BEGIN Recorded data

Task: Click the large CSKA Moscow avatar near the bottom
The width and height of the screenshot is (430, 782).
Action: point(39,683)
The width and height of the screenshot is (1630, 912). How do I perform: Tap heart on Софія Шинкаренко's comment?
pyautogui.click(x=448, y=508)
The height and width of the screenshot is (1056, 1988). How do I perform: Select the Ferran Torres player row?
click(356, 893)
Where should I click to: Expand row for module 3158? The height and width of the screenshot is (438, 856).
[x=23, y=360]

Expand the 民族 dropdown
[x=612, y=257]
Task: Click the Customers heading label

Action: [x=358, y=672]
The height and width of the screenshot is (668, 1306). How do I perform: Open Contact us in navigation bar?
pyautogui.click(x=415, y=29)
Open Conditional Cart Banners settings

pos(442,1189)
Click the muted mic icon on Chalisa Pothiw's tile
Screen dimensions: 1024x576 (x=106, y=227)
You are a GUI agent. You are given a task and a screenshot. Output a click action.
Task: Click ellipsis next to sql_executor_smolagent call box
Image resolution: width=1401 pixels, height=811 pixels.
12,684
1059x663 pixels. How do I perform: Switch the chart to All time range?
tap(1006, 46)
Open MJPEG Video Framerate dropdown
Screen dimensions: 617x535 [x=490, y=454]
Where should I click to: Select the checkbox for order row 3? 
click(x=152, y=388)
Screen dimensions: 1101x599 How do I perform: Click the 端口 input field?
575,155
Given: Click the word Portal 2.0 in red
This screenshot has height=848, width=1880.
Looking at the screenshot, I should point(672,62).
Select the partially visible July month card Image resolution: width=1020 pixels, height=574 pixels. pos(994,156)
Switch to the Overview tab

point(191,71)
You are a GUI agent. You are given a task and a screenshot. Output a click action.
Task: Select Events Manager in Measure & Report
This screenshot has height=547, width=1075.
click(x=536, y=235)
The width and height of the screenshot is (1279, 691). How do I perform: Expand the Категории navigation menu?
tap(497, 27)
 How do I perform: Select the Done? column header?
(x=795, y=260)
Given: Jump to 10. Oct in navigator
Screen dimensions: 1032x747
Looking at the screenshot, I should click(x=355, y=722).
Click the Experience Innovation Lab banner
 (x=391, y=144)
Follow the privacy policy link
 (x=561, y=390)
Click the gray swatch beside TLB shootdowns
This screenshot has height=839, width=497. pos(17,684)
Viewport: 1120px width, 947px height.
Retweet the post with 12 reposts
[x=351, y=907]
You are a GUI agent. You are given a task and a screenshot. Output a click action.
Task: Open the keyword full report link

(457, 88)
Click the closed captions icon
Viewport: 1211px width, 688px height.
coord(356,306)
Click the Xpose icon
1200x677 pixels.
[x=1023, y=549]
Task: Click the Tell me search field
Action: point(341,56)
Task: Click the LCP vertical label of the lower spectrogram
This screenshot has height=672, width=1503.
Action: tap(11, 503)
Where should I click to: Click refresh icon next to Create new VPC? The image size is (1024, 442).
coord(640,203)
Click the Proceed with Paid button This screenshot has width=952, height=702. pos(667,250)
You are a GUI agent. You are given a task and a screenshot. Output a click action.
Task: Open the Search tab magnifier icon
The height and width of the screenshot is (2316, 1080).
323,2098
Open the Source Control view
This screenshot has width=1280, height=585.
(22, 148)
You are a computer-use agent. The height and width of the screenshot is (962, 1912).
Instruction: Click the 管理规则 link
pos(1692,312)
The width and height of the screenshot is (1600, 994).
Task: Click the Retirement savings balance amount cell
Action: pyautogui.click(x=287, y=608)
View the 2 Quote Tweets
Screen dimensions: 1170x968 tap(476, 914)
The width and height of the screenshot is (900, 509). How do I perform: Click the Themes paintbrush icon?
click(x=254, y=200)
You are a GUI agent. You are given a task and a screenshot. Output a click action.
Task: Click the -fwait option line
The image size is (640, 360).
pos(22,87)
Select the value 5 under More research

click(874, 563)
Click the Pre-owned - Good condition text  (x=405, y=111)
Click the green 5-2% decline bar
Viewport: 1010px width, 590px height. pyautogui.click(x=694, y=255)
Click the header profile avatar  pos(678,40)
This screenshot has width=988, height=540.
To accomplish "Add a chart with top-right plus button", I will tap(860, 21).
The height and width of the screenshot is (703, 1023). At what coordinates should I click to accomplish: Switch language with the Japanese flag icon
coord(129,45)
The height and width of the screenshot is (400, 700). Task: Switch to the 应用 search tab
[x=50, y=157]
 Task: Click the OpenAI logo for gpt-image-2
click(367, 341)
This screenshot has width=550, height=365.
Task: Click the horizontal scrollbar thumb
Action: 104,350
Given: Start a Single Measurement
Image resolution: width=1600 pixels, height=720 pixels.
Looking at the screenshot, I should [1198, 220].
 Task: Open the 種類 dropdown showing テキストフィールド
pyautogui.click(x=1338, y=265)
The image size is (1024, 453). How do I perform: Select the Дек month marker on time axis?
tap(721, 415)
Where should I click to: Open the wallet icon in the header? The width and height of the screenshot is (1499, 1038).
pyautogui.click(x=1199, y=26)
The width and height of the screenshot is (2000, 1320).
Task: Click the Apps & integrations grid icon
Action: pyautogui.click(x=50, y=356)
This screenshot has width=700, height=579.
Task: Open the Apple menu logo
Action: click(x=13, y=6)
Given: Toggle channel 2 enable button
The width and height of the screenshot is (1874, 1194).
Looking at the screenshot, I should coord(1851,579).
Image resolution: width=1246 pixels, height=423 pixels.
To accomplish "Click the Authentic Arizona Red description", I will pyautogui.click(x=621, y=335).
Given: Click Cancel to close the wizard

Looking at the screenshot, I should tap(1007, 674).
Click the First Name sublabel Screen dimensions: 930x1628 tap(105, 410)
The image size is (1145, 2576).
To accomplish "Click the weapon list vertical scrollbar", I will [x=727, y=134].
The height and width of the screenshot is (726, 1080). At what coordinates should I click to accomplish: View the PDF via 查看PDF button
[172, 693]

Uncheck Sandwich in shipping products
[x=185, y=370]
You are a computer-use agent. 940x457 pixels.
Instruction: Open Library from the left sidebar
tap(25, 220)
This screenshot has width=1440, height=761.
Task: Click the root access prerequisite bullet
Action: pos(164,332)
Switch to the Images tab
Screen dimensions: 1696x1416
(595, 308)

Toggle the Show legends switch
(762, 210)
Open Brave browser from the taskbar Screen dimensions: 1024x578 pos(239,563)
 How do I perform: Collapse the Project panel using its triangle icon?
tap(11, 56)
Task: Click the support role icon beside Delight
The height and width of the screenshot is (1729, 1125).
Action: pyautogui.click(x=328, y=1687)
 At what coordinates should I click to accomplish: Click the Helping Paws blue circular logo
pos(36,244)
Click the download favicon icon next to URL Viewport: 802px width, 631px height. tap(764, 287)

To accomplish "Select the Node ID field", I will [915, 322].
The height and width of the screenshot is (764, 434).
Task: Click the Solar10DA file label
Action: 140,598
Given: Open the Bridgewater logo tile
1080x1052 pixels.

END Recorded data

■ Your instructions ■
Among the entries above, say how many lines hold the word "computer". No other words belong in the answer.

■ Result of the exercise ■
2